===== DATA
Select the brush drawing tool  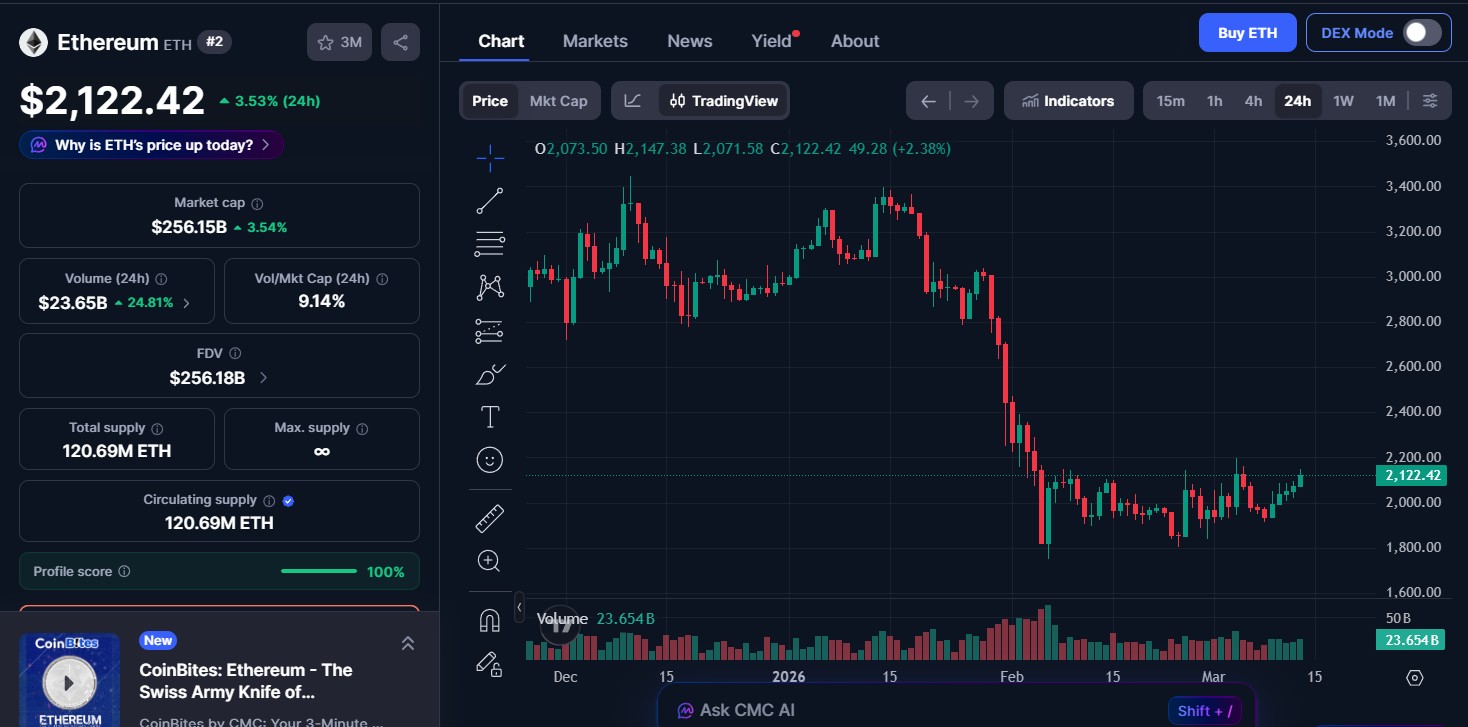[489, 374]
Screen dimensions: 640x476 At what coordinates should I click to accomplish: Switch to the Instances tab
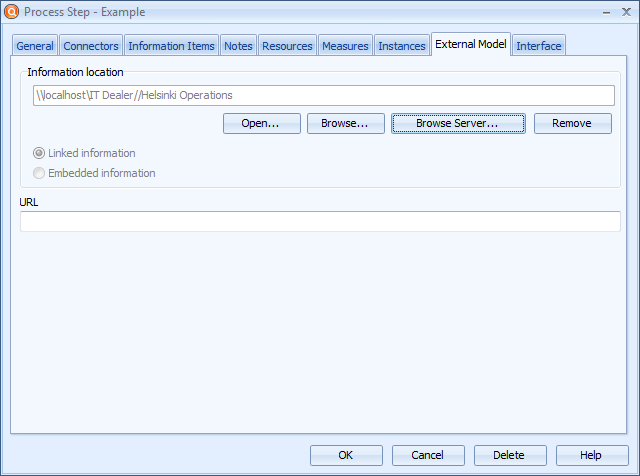pyautogui.click(x=402, y=46)
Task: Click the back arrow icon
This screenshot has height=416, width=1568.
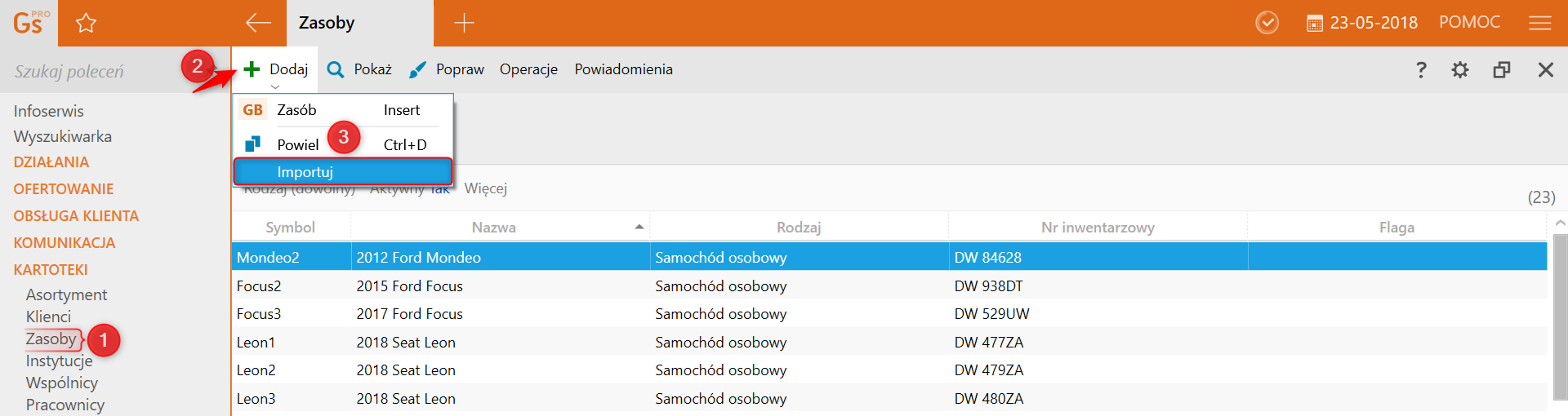Action: click(x=258, y=23)
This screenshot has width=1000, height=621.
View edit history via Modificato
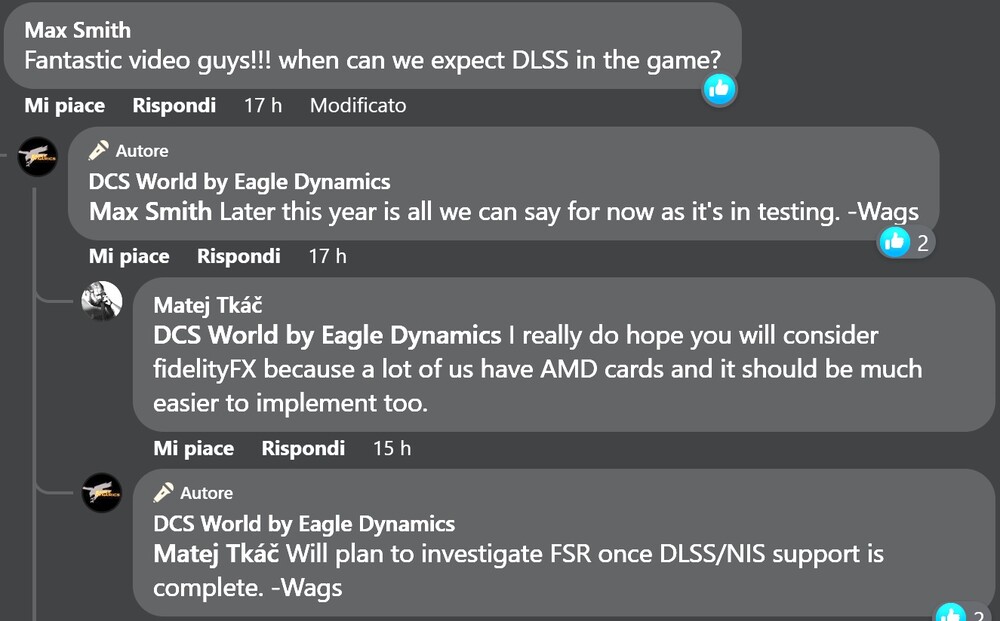(358, 105)
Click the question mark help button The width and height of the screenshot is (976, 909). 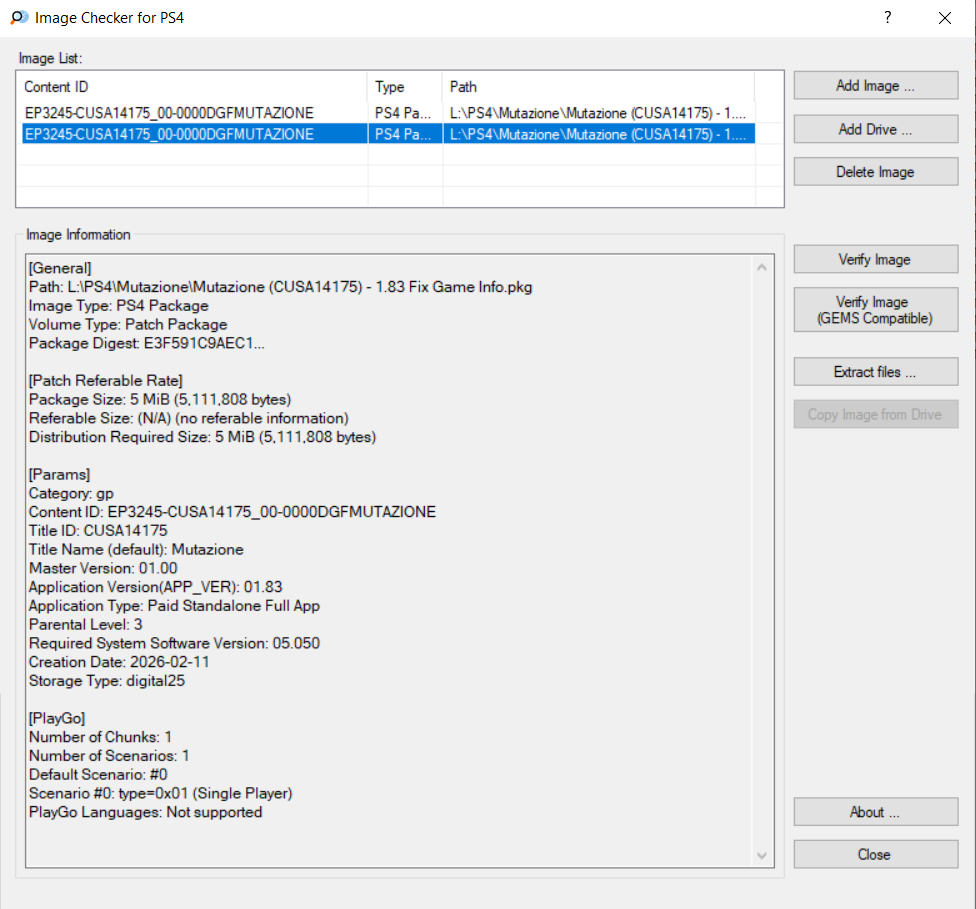click(887, 18)
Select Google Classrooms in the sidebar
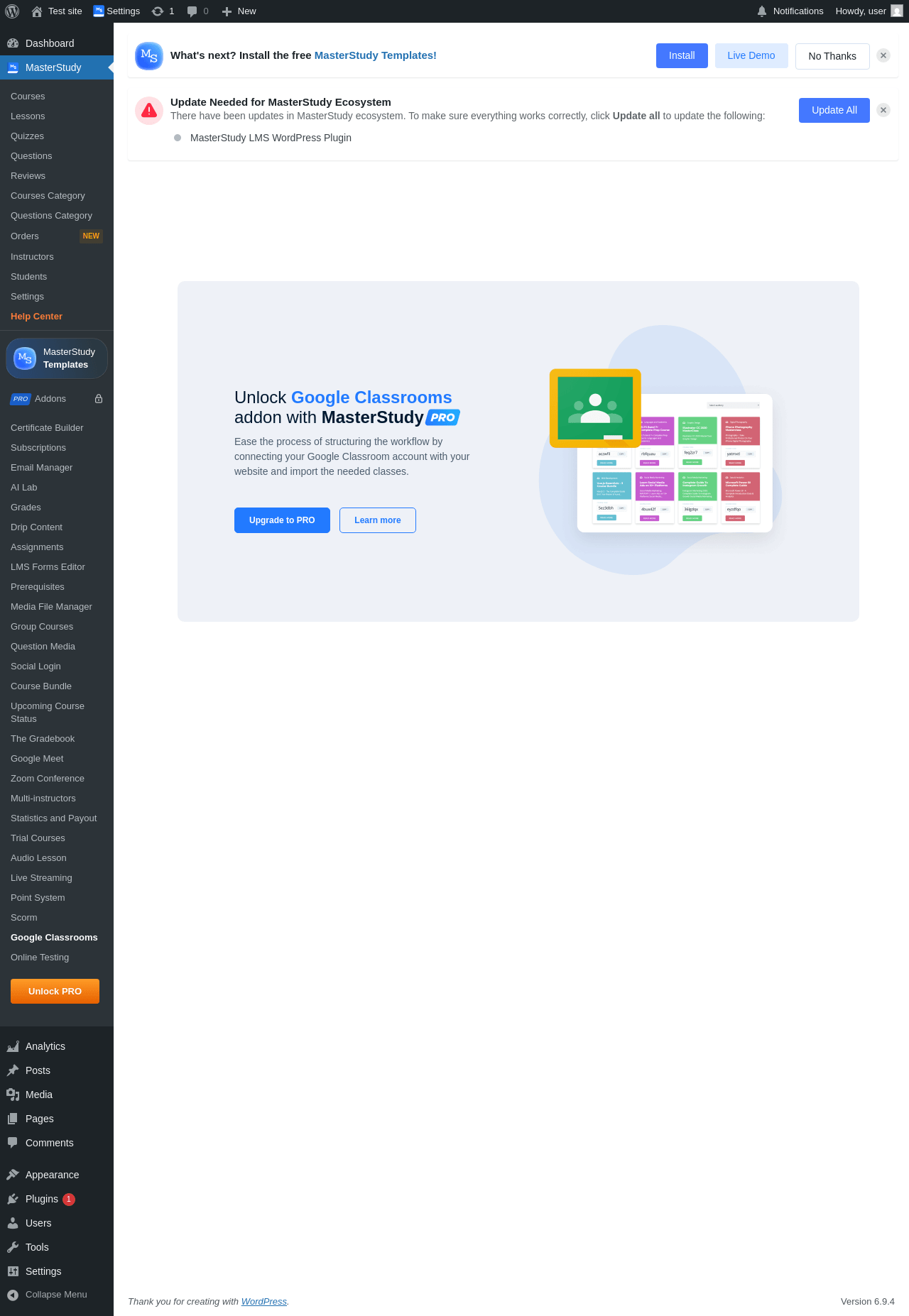The height and width of the screenshot is (1316, 909). pyautogui.click(x=54, y=938)
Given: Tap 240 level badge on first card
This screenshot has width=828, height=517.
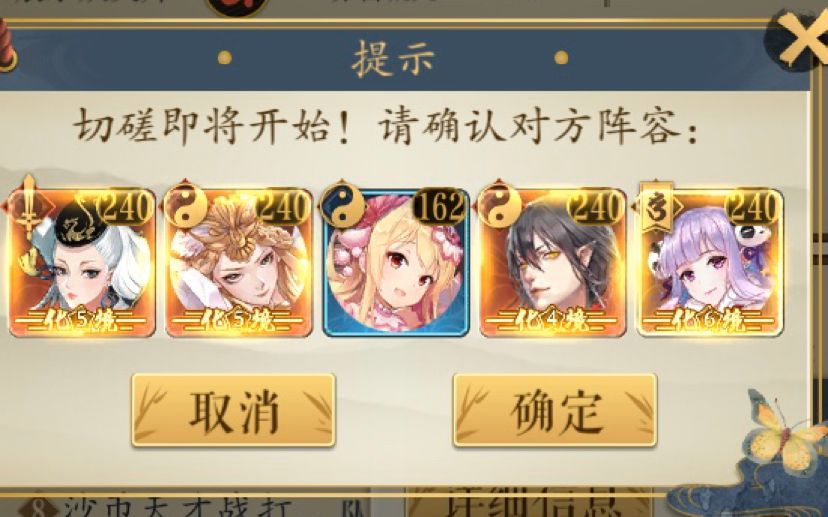Looking at the screenshot, I should pyautogui.click(x=127, y=206).
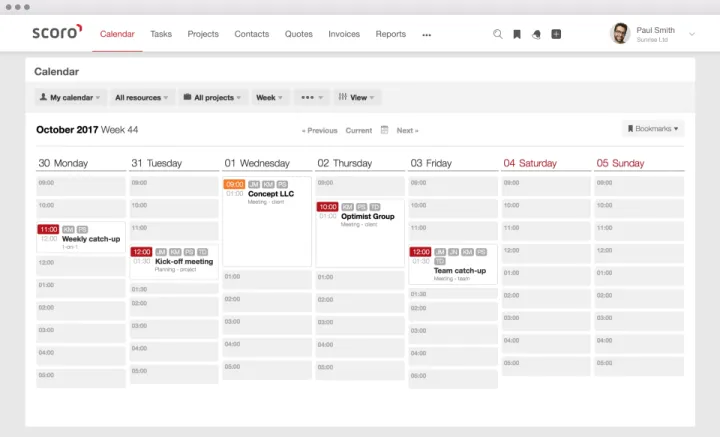Viewport: 720px width, 437px height.
Task: Open the View settings dropdown
Action: coord(357,98)

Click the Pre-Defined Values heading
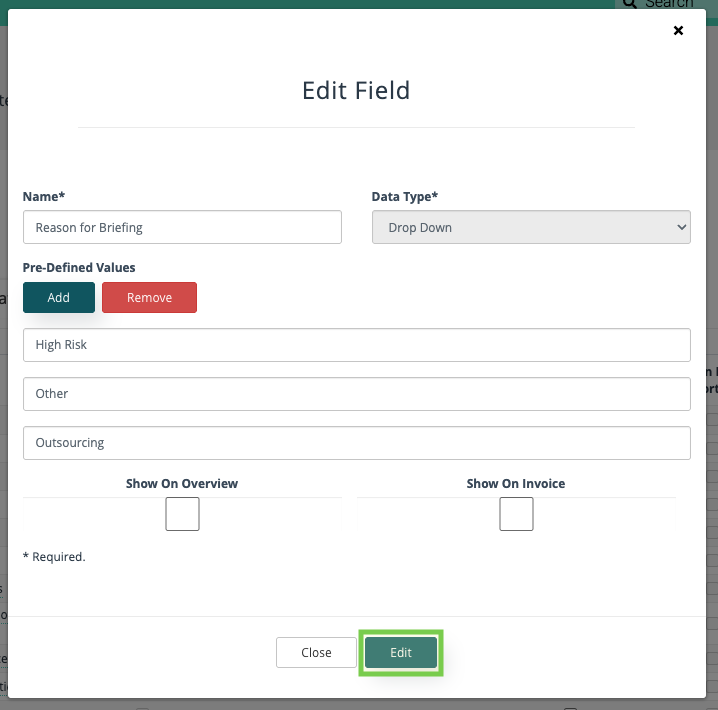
==========
• [ABOUT THIS EXERCISE]: Transcribe the lines that run from the line bearing "This screenshot has width=828, height=517." through the last line of the data. Keep the wording exact and leave out every picture.

• [ANSWER TO THIS TASK]:
This screenshot has width=828, height=517.
Looking at the screenshot, I should pyautogui.click(x=127, y=206).
Viewport: 720px width, 437px height.
Task: Open the View settings dropdown
Action: coord(357,98)

Click the Pre-Defined Values heading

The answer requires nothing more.